**PROBLEM TO WORK ON:**
Copy the passage on compulsory education word for word, starting at "The child between" and ending at "COMPULSORY EDUCATION LAW.".

**PASSAGE FOR REVIEW:**
--- --- ---

The child between the ages of six and twelve years can do little to aid in his support, and during this time should be in school whenever the public schools are in session. A less requirement as to number of weeks should be made for children between the ages of twelve and sixteen, say twelve to sixteen weeks per annum. In addition to the above, children between the ages of twelve and sixteen years should be required to attend school whenever not regularly employed.

REQUISITES TO THE ENFORCEMENT OF A COMPULSORY EDUCATION LAW.

To make the enforcement of a compulsory education law possible, the following must be provided:

1. A sufficient number of school buildings, school seatings, and teachers, a large increase over the present supply. Greater New York finds the lack of school room a great obstacle to the enforcement of the most excellent law for the State of New York.

2. Means for physical care during school age of children whose parents are not able properly to care for them,- an extension of the parental function of the State.

3. Laws prohibiting the employment of child-labor between certain ages and restricting it between other ages.

4. Ungraded schools, where pupils may be given more individual attention and be permitted to associate with other children of their own age. The boy of fifteen will not do good work in a second grade with children from seven to nine years of

age.

5. Truancy schools for the instruction of incorrigibles, children who are not submissive to proper authority.

6. Truancy officers, whose business is to see that all children between certain ages are in school.

7. Punishment for the parent, employer of child-labor, or truancy officer for each violation of the laws for compulsory education or the protection of child-labor.

CONCLUSIONS.

--- --- ---

[Collected data]
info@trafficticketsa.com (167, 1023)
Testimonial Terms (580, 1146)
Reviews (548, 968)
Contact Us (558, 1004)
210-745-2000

--- --- ---

**SOLUTION FOR THIS PROBLEM:**
The child between the ages of six and twelve years can do little to aid in his support, and during this time should be in school whenever the public schools are in session. A less requirement as to number of weeks should be made for children between the ages of twelve and sixteen, say twelve to sixteen weeks per annum. In addition to the above, children between the ages of twelve and sixteen years should be required to attend school whenever not regularly employed.

REQUISITES TO THE ENFORCEMENT OF A COMPULSORY EDUCATION LAW.